The state has also approved several large investments in health care. One bill will overhaul the mandatory detention system for behavioral health patients, and another that will support patients during pregnancy and the first year of a baby’s life. Rep. Dylan Roberts, who represents Routt and Eagle counties, said in the near future he wants to continue making health care more affordable for Coloradans.
“During the last legislative session, we focused a lot of our health care on behavioral and mental health, which I think is very appropriate and necessary,” Roberts said. “So in my opinion, over the next few years, I think we need to monitor all of this work and make sure it’s been implemented and as impactful as intended, and then make changes based on that.”
Over the next two years, heads of state also aim to provide some relief from rising property taxes. Senate Bill 238 is expected to provide $700 million in property tax relief by reducing the assessed value of commercial properties by $30,000, lowering the assessed value of homes by $15,000 and changing rates assessment from 29% to 27.9% for commercial properties and from 6.95% to 6.765% for residential properties.
McCluskie said the average family homeowner will see $274 in property tax savings this year.
“I think the question is, what comes next?” McCluskie said. “As we deliver a two-year relief package to residential and commercial landlords, I think the real work needs to start now on how we plan to reform our approach to property tax.”
Federal pandemic relief funds have enabled several investments totaling tens of millions of dollars, Sen. Kerry Donovan of Vail said.
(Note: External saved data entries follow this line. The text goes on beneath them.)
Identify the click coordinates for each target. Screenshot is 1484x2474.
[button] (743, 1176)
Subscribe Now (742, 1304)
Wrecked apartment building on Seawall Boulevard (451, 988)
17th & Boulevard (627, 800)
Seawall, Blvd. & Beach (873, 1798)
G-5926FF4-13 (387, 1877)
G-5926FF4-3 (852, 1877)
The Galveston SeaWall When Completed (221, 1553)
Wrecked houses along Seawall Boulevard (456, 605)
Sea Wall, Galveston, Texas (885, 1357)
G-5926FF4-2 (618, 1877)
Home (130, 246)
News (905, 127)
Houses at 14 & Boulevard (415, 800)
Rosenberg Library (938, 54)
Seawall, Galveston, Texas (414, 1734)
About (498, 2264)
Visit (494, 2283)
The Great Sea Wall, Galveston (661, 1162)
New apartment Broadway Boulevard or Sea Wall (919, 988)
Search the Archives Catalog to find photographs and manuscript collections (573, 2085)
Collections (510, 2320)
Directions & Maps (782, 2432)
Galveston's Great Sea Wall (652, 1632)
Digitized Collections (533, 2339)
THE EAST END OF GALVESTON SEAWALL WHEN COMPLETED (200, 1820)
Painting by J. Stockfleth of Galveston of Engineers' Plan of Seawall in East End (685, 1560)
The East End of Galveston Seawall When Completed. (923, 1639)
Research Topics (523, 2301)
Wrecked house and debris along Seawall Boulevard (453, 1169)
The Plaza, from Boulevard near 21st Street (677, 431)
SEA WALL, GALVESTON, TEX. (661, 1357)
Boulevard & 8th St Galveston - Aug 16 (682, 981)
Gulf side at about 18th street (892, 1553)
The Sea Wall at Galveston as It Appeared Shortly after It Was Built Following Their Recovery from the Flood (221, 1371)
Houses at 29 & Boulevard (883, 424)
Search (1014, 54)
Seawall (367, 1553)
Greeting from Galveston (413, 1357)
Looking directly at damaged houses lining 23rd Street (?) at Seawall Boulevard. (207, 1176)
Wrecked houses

He added that the state, at this time, is unlikely to see that kind of surplus money anytime soon.
“Unfortunately, with restrictions on our budget like (the Taxpayer Bill of Rights), there aren’t always big bucks for those who come in,” Donovan said. “If we want good rural roads, we as a state have to figure out how to invest those dollars.”
He said there is usually a political conversation that surrounds the budget regarding how the state will get money to spend on transportation.
“The immediate question is what are you going to cut? he said. “It’s kind of the back and forth we have at the General Assembly year after year.”
If the state needs to spend significant dollars on something, he said lawmakers need to figure out where they’re going to cut the budget in order to make the project workable.